■ SHORT PROBLEM
Quote the listing word for word, from the line containing "Identify the location of cut." down through its last line.

-*-*-

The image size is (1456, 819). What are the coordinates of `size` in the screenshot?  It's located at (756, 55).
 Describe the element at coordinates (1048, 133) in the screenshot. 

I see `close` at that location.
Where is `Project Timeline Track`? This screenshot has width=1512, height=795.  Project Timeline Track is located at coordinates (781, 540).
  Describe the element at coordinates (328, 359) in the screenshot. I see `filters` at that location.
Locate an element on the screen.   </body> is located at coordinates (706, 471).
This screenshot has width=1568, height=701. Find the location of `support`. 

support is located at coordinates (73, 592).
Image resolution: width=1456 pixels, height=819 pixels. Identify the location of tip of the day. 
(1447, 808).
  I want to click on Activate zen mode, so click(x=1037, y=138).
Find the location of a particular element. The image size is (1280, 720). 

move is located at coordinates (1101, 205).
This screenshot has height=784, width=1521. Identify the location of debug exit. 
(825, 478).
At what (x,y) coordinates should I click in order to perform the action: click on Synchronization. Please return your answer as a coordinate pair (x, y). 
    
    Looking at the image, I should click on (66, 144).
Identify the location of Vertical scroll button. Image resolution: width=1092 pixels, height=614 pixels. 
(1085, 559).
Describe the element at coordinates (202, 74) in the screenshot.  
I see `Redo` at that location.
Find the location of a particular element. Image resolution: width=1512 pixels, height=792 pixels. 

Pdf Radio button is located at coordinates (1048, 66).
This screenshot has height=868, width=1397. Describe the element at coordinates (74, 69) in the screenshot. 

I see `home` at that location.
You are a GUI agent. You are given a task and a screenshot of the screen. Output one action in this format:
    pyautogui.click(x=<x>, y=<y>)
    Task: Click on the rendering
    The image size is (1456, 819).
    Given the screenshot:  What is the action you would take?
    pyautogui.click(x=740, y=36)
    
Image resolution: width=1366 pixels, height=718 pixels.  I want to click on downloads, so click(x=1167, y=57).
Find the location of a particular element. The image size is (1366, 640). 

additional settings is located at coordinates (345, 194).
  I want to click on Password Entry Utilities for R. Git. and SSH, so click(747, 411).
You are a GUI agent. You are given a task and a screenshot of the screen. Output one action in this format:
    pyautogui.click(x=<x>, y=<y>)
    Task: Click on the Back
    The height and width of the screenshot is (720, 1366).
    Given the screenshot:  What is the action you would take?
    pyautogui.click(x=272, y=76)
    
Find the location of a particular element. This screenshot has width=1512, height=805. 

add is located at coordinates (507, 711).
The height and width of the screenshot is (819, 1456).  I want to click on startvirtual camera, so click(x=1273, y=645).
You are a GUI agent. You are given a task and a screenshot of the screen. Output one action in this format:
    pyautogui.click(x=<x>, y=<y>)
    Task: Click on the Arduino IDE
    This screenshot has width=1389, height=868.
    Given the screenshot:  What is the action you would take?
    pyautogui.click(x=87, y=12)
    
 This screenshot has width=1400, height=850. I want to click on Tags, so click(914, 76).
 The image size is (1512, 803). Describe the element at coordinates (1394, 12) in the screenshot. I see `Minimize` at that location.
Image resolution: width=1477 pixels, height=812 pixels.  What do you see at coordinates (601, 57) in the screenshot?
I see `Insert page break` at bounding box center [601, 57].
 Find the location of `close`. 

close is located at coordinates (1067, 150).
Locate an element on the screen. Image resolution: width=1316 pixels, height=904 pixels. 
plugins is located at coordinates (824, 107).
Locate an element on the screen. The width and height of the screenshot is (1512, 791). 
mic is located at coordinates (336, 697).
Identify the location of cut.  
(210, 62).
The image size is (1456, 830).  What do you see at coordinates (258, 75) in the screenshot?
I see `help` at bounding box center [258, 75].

-*-*-

■ CORRECT ANSWER
Identify the location of cut.  
(210, 62).
The image size is (1456, 830).  What do you see at coordinates (258, 75) in the screenshot?
I see `help` at bounding box center [258, 75].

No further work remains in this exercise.